Task item:
Reproduce word for word the lines between the one containing "Where should I" and the end of the entries below, both inclusive; leave out pictures.

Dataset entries
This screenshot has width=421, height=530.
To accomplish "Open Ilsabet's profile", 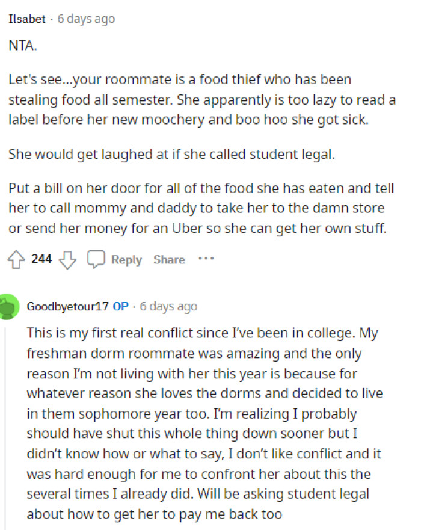I will point(26,19).
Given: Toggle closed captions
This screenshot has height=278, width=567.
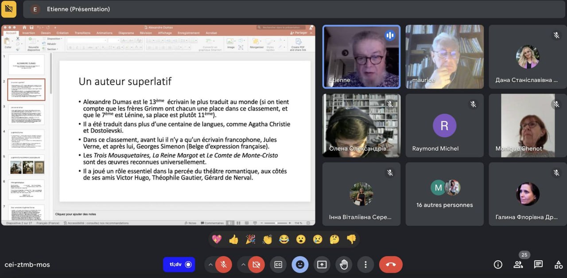Looking at the screenshot, I should [278, 265].
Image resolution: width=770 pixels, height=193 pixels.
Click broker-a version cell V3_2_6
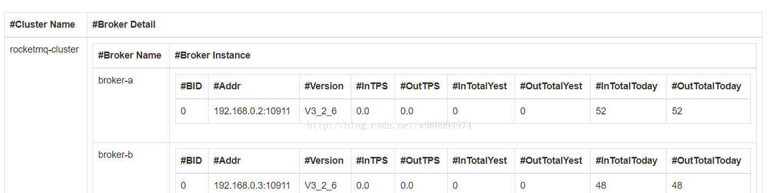pos(320,111)
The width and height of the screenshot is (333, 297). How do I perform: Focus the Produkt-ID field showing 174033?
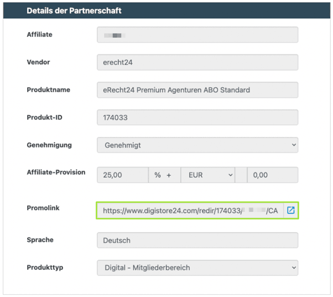[197, 117]
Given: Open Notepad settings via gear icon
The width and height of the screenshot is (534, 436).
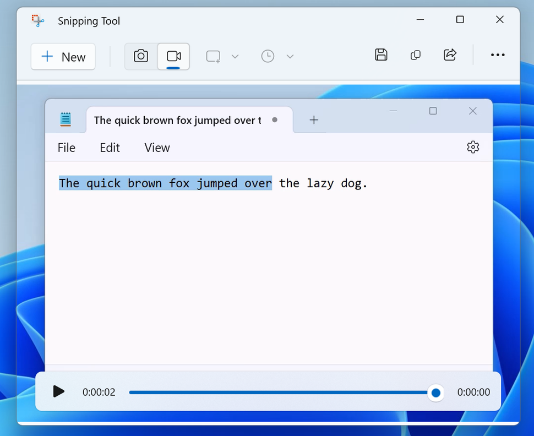Looking at the screenshot, I should coord(473,147).
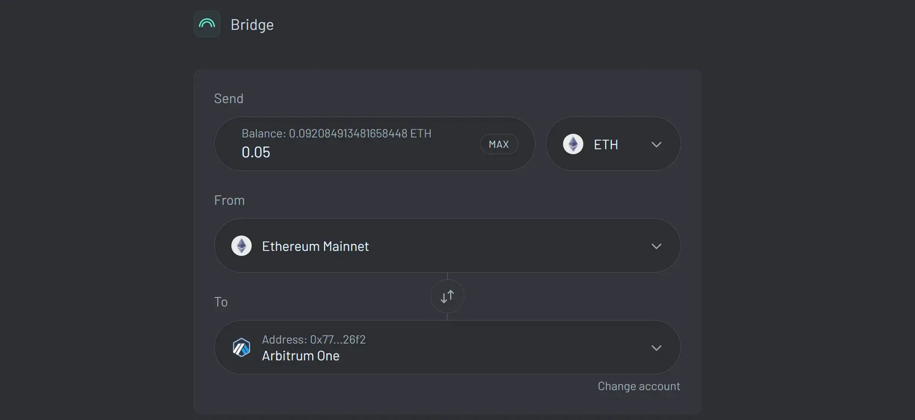The height and width of the screenshot is (420, 915).
Task: Click the Ethereum Mainnet network logo
Action: point(242,246)
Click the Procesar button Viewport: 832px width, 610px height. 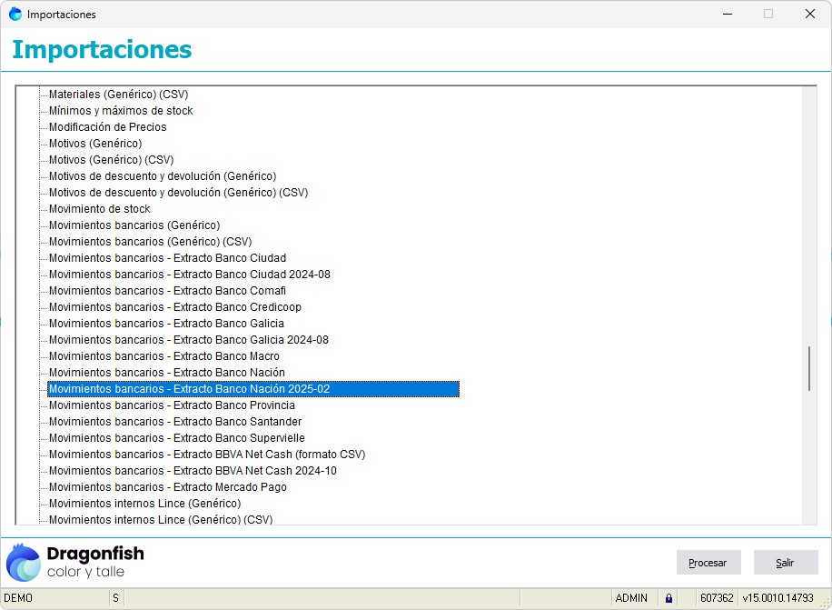pos(708,563)
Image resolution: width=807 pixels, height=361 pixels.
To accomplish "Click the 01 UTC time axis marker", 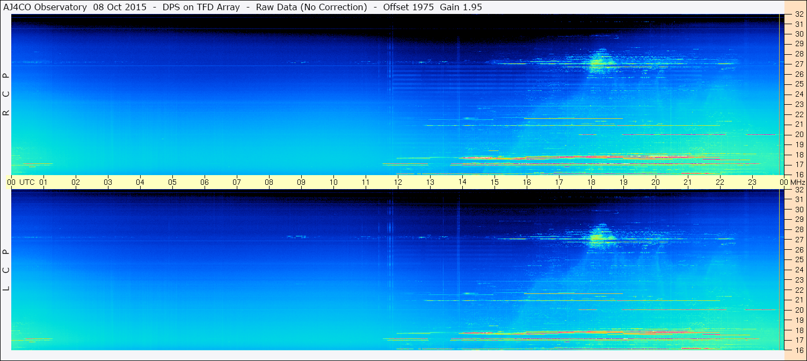I will [x=43, y=182].
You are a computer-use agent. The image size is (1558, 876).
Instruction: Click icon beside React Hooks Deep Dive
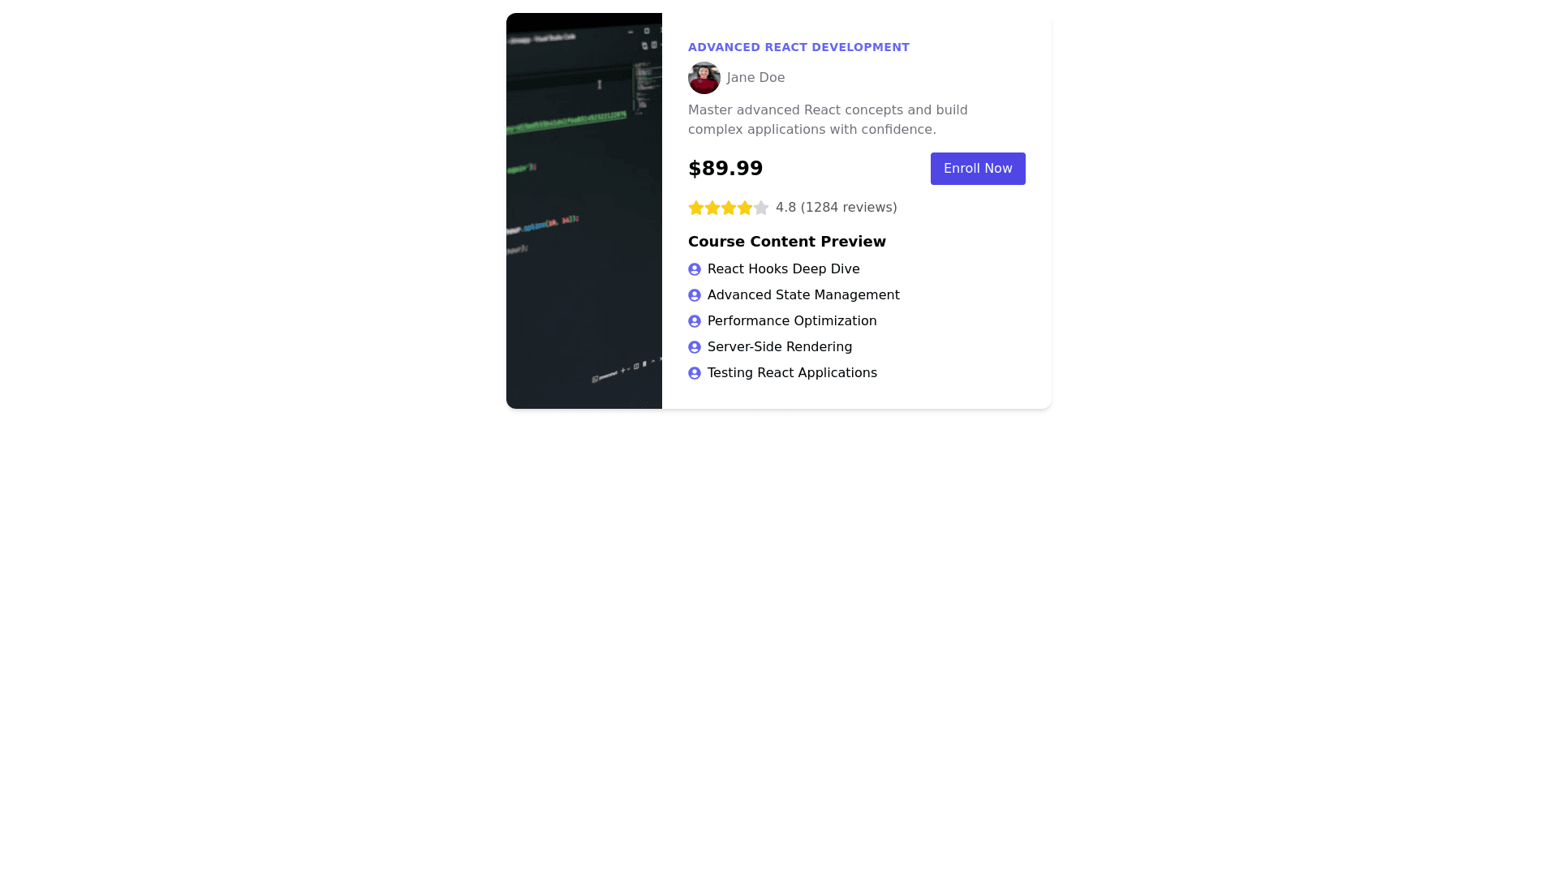(695, 269)
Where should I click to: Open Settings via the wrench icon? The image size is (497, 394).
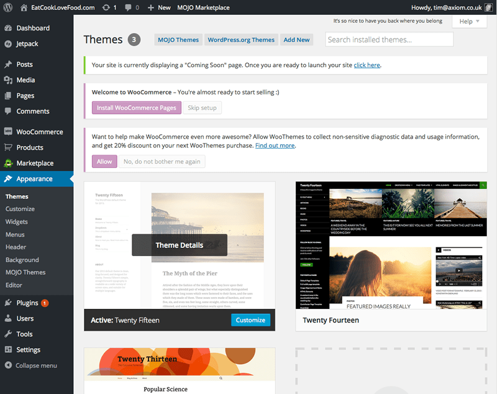(x=9, y=349)
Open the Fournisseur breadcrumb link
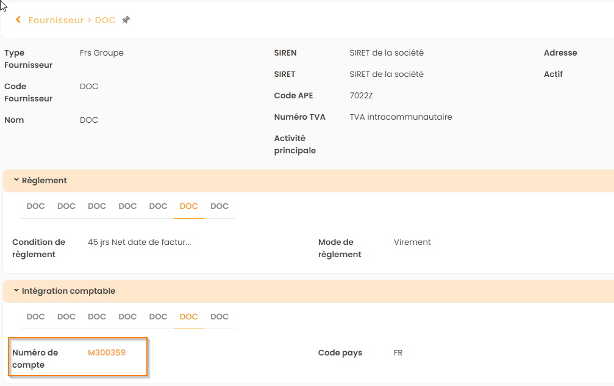The image size is (614, 386). 56,20
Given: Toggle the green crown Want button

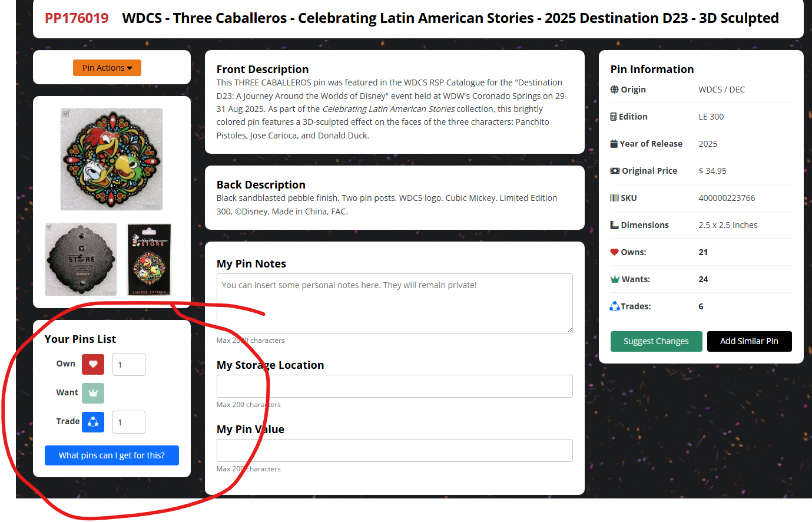Looking at the screenshot, I should (93, 393).
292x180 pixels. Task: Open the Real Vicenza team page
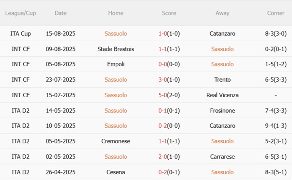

Output below:
Where should I click to: Open Settings via the wrench icon? The image size is (497, 394).
(x=9, y=349)
Open the Fournisseur breadcrumb link
The image size is (614, 386). 56,20
Given: Toggle the green crown Want button

Looking at the screenshot, I should (93, 393).
292x180 pixels. Task: Open the Real Vicenza team page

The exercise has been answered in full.